Live in Kentucky for long and you learn the ways of the storms. They’re pretty regular here. We aren’t quite in tornado alley, but we aren’t far off.  A few years ago through my LittleMissKnowitAll website I heard hundreds of stories of people who lost the entire contents of their freezers and much of their stockpile due to the power outages after the remnants of Hurricane Ike blew through.  I’ve survived tornadoes, and lived through a major hurricane and cleanup (Hugo in ’89).  Not to mention JD wants to be a meteorologist when he grows up–so we are very aware of what the weather is doing all the time! They are predicting major storms in our area again today. Using terms like Derecho (also known as the Land Hurricane) and talking about the high risk of tornadoes. In other words, it is time to prepare! To help in your preparations, I’ve got a few prep tips that will help you keep the chaos of the big storm to a minimum.
    1. Go fill any empty space you have in your fridge and freezers. Take pitchers, soda bottles, milk jugs–whatever you have on hand–and fill them with water. Ziploc bags work as well. Stick them into any empty space in your freezer. If power does go out, your freezer will keep an extra day or two because it is full. A full freezer stays cold much, much longer. Same with the fridge. And if the power doesn’t go out? Your electric bill will thank you, as a full freezer uses less electricity! I just filled mine with bottles of Powerade and Vitamin Water I had sitting in my stockpile. As a bonus, the water in your freezer will give you clean water for a few days if you need it.
    2. Plug in and charge any and all electronic entertainment devices!  If the power should go out for several hours–or even several days–you will want your cell phone, ipods, cameras, laptops and other electronic devices to entertain the troops.  Find the DS, the Leapsters, the rechargeable batteries and charge them now before the power is out.  If you’re in an area where power does frequently go out for days at a time with big storms, I suggest also charging old cell phones as well.  You can swap the sim card from one phone to the other, when the newer phone dies.
    3. Throw a meal in the crockpot now, in case power goes out later.
    4. Find your weather radio, put batteries in it, and plug it in.  Turn it on, and be listening for those warnings.  Tornadoes are nothing to mess with.
    5. Find your coolers and cold packs, clean them out and get them ready. Just in case!
    6. Do you have alternative fuels or cooking appliances?  If you have a gas grill, is the tank full and ready to cook on?  Do you have camping stoves and fuel?
    7. Where are your flashlights and candles?  Stockpilers–where are all those Glade and Air Wick candles?  (You know ya got them!)
    8. If you’ve got kids, what can you do to alleviate nerves and fears when the weather does strike? We keep blankets and pillows in a chest in our basement, next to our sleeper sofa. We will often pull the bed out and pop movies into the DVD player, snuggle up and watch movies while the storm rages outside!
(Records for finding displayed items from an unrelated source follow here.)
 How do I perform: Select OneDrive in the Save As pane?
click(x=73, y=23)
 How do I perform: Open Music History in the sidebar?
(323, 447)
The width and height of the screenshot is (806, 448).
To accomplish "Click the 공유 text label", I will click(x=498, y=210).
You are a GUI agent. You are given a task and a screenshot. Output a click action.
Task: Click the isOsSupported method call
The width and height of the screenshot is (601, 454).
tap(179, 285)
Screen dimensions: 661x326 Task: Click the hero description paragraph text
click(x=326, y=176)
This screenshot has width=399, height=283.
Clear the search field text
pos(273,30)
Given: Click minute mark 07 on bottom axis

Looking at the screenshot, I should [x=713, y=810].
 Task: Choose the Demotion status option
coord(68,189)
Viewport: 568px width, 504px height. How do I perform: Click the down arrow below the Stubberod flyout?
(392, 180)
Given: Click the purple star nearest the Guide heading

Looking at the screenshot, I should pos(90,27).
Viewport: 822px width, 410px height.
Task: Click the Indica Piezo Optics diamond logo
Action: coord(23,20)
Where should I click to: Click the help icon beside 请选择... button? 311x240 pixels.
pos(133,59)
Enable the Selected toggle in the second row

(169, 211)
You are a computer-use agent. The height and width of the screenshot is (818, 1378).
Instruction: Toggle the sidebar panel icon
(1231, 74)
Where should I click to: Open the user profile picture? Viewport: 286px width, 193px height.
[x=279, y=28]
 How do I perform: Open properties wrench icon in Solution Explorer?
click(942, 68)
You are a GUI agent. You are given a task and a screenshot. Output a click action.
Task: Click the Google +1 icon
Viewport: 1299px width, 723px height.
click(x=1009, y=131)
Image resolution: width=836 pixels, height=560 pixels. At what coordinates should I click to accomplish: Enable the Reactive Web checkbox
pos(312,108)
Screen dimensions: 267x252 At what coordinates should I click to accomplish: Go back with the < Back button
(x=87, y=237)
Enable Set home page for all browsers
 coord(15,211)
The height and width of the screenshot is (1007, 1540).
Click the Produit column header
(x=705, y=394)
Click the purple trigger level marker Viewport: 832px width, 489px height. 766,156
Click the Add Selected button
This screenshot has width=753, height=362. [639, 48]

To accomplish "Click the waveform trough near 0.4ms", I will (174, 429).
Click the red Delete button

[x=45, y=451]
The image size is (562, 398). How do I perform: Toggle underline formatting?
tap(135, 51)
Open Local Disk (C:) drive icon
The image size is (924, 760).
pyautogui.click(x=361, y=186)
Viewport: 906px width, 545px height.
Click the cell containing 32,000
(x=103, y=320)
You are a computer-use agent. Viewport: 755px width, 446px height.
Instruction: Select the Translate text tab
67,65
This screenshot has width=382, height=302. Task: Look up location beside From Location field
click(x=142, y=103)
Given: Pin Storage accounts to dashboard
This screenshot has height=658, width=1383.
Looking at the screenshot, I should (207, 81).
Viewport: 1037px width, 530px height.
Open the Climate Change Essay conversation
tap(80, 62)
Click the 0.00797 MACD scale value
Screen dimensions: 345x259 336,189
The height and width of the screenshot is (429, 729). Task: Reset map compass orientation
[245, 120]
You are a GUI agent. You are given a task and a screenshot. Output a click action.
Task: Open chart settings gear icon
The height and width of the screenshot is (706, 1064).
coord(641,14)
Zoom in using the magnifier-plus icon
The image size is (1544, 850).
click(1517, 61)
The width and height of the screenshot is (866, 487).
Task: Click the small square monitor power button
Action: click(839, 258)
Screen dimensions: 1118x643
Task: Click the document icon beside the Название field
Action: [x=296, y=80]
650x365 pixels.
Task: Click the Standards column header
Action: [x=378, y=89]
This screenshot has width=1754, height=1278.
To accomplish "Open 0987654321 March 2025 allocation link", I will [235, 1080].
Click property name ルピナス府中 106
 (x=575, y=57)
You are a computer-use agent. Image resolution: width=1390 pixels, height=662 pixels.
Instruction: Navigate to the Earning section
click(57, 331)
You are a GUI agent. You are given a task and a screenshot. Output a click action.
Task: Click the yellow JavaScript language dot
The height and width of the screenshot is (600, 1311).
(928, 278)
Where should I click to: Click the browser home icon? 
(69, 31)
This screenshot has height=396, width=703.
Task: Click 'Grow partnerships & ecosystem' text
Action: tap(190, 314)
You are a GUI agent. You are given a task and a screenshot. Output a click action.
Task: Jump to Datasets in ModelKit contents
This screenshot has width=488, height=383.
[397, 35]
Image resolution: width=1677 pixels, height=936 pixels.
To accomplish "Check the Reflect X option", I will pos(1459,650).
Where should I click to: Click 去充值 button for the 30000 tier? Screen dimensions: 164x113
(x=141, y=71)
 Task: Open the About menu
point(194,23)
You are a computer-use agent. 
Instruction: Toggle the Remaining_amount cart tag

A little prep will go a long way in keeping the chaos at bay when storms do strike. Having a stockpile of food and household goods really helps in times like this!  There’s a long list of things that make me feel better when emergencies threaten:

    • I know I have plenty of food on hand, no matter what.  We love to backpack and camp, so I know that we can make food for ourselves pretty easily for several weeks out of our stockpile.
    • I have a lifetime supply of (free) condensed milk.  No one will be dairy deficient around here!
    • I have a good supply of medicines, bandages, and basic health goods.
    • We’ve got a good supply of personal care products, cleaning products (cleanup after the storm) and household goods to last us a while!
 Before big storms I also go through the closets and garage and pull out some low-tech entertainment devices–board games, puzzles, art kits, my knitting loom, and some favorite books for all of us.

What are some of your tips for preparing or surviving big storms?